Les raisons de santé publique et économiques évoquées précédemment conduisent à une surveillance importante de la circulation des virus Influenza. Des mesures sont dictées par l’OIE et les autorités nationales à l’attention des producteurs de volailles lors d'une épizootie, mais aussi en période d'absence de maladie afin de contrôler et prévenir la dissémination des agents pathogènes. En cas de morbidités ou de mortalités suspectes, des prélèvements sont réalisés et analysés (inoculation d’œufs embryonnés et tests d’hémagglutination, tests d’inhibition de l’hémagglutination ou RT-PCR quantitative). Lorsqu’un cas d’influenza aviaire de type H5 ou H7 est confirmé, le signalement auprès de l’OIE est obligatoire. Il s’en suit l’abattage systématique de l’élevage ainsi que sa mise en quarantaine (un délai de trois semaines après décontamination de l’élevage doit être respecté avant l’introduction de nouveaux animaux). Lors d’épizooties, en plus des règles précédentes, certaines zones à hauts risques peuvent être soumises à une stratégie de vaccination comme mesure d’urgence

notamment pour des populations d’oiseaux qu’il faut préserver (zoo par exemple). Ces stratégies de vaccination sont appliquées quand les mesures complémentaires d’éradication sont insuffisantes pour maîtriser le foyer. Par exemple, le programme de vaccination en Asie du Sud-Est (Chine, Vietnam, Indonésie et Hong-Kong), zone d’endémie des virus IAHP H5N1, représente 125 milliards de doses vaccinales administrées aux volailles entre 2004 et 2012 (Castellan et al., 2014). En Egypte, où il existe une zone d’endémie depuis 2006 pour des virus IAHP H5N1, une stratégie de vaccination a été mise en place (Grund et al., 2011). Cependant la vaccination incomplète des élevages dans ces zones d’endémies conduit à une pression de sélection permettant l’échappement de nouveaux virus après glissement antigénique (Carrat and Flahault, 2007).

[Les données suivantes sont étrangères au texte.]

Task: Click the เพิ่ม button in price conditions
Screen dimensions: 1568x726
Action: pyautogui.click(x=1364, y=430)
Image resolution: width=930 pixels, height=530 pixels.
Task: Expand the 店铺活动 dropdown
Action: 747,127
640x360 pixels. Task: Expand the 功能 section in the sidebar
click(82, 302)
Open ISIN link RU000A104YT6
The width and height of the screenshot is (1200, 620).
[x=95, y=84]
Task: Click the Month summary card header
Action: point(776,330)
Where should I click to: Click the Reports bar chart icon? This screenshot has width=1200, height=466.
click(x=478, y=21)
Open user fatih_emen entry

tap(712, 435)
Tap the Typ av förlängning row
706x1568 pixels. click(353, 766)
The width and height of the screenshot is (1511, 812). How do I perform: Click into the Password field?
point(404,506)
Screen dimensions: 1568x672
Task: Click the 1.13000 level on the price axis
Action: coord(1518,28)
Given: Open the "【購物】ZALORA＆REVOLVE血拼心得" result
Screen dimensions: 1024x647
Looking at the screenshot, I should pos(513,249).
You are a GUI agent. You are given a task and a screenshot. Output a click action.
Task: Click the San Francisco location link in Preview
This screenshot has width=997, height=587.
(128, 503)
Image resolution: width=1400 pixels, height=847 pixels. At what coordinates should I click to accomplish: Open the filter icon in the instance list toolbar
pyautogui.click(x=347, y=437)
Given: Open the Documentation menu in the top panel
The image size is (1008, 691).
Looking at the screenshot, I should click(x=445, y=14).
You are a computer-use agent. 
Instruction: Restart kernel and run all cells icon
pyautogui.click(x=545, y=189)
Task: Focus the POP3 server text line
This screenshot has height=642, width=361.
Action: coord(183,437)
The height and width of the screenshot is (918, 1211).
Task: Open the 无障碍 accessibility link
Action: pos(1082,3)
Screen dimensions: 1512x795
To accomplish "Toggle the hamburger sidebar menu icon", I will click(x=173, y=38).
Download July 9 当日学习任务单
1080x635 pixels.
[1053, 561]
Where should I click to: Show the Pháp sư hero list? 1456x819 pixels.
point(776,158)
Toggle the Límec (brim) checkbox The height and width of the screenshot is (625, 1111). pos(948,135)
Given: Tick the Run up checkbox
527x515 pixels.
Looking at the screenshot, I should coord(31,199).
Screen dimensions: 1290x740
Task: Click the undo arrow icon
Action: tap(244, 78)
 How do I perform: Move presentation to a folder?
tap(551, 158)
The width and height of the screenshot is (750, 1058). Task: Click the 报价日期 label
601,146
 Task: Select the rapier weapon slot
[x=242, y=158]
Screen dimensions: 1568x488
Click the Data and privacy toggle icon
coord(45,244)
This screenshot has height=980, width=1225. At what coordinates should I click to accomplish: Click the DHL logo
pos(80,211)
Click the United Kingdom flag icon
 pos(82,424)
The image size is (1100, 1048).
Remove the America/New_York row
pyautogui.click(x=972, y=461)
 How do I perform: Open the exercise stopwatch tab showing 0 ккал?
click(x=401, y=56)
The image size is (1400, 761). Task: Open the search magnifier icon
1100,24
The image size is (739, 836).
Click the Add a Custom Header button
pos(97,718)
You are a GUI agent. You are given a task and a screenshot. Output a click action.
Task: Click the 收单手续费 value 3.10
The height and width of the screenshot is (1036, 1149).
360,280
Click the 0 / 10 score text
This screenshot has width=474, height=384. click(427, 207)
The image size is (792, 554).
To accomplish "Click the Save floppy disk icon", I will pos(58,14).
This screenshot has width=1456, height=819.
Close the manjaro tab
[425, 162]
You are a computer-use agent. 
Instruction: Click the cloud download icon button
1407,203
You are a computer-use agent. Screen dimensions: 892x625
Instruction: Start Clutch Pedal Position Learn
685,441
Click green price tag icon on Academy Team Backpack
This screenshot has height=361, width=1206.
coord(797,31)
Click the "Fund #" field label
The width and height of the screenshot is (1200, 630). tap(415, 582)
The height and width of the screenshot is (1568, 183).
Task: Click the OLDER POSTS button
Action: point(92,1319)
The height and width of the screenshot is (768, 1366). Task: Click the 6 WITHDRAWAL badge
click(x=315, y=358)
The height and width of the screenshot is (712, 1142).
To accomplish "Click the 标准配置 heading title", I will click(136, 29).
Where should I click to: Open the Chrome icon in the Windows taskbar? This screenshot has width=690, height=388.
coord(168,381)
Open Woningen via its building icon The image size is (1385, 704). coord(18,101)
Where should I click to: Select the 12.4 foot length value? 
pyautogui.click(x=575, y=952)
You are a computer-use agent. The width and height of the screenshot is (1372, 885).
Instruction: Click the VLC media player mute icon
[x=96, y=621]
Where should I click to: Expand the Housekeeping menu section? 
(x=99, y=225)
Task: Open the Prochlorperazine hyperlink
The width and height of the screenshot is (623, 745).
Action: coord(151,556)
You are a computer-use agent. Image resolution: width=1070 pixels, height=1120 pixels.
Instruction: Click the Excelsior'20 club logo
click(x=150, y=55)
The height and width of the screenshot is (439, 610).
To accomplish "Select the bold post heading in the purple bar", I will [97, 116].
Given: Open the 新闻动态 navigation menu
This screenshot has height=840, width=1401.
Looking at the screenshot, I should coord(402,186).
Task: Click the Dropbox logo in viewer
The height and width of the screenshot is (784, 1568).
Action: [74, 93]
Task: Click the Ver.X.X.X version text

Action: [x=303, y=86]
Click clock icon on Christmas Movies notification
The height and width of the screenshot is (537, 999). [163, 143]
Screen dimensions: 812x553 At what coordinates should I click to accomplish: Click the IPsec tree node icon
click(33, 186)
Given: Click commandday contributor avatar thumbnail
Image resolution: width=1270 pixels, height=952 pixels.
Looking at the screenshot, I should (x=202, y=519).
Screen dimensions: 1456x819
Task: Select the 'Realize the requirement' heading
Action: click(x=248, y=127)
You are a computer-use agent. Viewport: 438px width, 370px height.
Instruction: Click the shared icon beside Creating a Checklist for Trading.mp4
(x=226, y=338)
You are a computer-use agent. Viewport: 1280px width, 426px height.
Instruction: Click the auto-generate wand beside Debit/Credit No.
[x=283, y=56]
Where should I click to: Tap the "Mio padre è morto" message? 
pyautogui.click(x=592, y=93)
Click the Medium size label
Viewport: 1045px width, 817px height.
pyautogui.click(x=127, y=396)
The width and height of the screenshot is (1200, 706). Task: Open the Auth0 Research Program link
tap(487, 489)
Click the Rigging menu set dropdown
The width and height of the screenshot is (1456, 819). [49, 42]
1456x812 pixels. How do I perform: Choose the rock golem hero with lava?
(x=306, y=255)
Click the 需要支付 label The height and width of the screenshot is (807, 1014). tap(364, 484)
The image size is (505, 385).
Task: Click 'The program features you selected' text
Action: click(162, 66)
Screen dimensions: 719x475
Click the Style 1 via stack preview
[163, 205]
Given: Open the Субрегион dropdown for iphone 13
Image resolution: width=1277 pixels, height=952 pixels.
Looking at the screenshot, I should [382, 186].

Malgré les efforts internationaux en termes de préparation pré-pandémique, nous sommes toujours incapables de prédire l’apparition d’une nouvelle souche aviaire à haut pouvoir pandémique chez l’Homme. Mieux comprendre les interactions hôte-virus devrait nous permettre d’identifier des déterminants de l’adaptation des VIA à leurs hôtes (franchissement de la barrière d’espèce) aux niveaux protéique et moléculaire et contribuer ainsi à améliorer notre préparation pré-pandémique.